WHAT NEEDS TO BE DONE: So that the copy matches the original, retype each line of the material below exactly.

DATA RECORDS:
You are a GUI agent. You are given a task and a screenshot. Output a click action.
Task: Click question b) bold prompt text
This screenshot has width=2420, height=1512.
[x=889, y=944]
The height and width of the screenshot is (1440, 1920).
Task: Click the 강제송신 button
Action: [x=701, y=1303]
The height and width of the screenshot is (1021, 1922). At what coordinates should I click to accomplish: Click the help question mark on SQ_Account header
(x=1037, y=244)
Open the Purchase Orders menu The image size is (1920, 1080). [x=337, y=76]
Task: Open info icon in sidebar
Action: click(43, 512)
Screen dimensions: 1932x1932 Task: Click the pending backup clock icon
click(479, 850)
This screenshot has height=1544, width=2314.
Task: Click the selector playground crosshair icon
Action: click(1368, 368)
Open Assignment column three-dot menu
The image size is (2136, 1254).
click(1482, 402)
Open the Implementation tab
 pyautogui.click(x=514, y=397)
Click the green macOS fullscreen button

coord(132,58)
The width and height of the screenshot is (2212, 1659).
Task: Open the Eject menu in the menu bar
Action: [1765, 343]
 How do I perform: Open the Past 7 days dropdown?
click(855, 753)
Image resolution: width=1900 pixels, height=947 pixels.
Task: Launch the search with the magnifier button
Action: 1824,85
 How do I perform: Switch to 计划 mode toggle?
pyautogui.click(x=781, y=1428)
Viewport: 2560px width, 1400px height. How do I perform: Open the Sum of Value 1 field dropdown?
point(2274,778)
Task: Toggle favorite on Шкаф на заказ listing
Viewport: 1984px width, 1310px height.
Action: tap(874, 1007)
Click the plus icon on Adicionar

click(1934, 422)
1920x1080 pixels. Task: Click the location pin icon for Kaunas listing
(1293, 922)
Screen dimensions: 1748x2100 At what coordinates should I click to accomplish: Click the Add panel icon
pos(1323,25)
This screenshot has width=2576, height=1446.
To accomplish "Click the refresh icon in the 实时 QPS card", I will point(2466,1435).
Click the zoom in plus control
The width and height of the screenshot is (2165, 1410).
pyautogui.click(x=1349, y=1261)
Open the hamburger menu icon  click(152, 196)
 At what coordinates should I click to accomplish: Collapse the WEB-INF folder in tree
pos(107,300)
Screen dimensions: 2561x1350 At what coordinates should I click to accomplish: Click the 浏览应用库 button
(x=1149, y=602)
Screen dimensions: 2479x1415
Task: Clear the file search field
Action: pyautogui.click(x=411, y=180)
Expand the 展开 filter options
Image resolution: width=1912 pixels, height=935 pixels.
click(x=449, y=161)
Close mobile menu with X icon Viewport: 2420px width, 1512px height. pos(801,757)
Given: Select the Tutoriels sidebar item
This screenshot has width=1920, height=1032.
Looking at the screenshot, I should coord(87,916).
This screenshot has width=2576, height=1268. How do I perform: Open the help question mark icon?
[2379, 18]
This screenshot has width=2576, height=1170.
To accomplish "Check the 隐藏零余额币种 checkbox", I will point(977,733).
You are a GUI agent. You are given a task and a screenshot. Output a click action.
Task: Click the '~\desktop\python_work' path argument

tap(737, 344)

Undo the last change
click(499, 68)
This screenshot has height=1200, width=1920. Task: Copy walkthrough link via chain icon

ANSWER TO THIS EXERCISE:
You are a GUI agent. You are given a task and a screenshot. Output a click action.
Task: Click question b) bold prompt text
This screenshot has width=2420, height=1512.
[x=889, y=944]
The height and width of the screenshot is (1440, 1920).
Task: Click the 강제송신 button
Action: [x=701, y=1303]
The height and width of the screenshot is (1021, 1922). At what coordinates should I click to accomplish: Click the help question mark on SQ_Account header
(x=1037, y=244)
Open the Purchase Orders menu The image size is (1920, 1080). [x=337, y=76]
Task: Open info icon in sidebar
Action: click(43, 512)
Screen dimensions: 1932x1932 Task: Click the pending backup clock icon
click(479, 850)
This screenshot has height=1544, width=2314.
Task: Click the selector playground crosshair icon
Action: click(1368, 368)
Open Assignment column three-dot menu
The image size is (2136, 1254).
click(1482, 402)
Open the Implementation tab
 pyautogui.click(x=514, y=397)
Click the green macOS fullscreen button

coord(132,58)
The width and height of the screenshot is (2212, 1659).
Task: Open the Eject menu in the menu bar
Action: [1765, 343]
 How do I perform: Open the Past 7 days dropdown?
click(855, 753)
Image resolution: width=1900 pixels, height=947 pixels.
Task: Launch the search with the magnifier button
Action: 1824,85
 How do I perform: Switch to 计划 mode toggle?
pyautogui.click(x=781, y=1428)
Viewport: 2560px width, 1400px height. How do I perform: Open the Sum of Value 1 field dropdown?
point(2274,778)
Task: Toggle favorite on Шкаф на заказ listing
Viewport: 1984px width, 1310px height.
Action: tap(874, 1007)
Click the plus icon on Adicionar

click(1934, 422)
1920x1080 pixels. Task: Click the location pin icon for Kaunas listing
(1293, 922)
Screen dimensions: 1748x2100 At what coordinates should I click to accomplish: Click the Add panel icon
pos(1323,25)
This screenshot has width=2576, height=1446.
To accomplish "Click the refresh icon in the 实时 QPS card", I will point(2466,1435).
Click the zoom in plus control
The width and height of the screenshot is (2165, 1410).
pyautogui.click(x=1349, y=1261)
Open the hamburger menu icon  click(152, 196)
 At what coordinates should I click to accomplish: Collapse the WEB-INF folder in tree
pos(107,300)
Screen dimensions: 2561x1350 At what coordinates should I click to accomplish: Click the 浏览应用库 button
(x=1149, y=602)
Screen dimensions: 2479x1415
Task: Clear the file search field
Action: pyautogui.click(x=411, y=180)
Expand the 展开 filter options
Image resolution: width=1912 pixels, height=935 pixels.
click(x=449, y=161)
Close mobile menu with X icon Viewport: 2420px width, 1512px height. pos(801,757)
Given: Select the Tutoriels sidebar item
This screenshot has width=1920, height=1032.
Looking at the screenshot, I should coord(87,916).
This screenshot has width=2576, height=1268. How do I perform: Open the help question mark icon?
[2379, 18]
This screenshot has width=2576, height=1170.
To accomplish "Check the 隐藏零余额币种 checkbox", I will point(977,733).
You are a GUI agent. You are given a task and a screenshot. Output a click action.
Task: Click the '~\desktop\python_work' path argument

tap(737, 344)

Undo the last change
click(499, 68)
This screenshot has height=1200, width=1920. Task: Copy walkthrough link via chain icon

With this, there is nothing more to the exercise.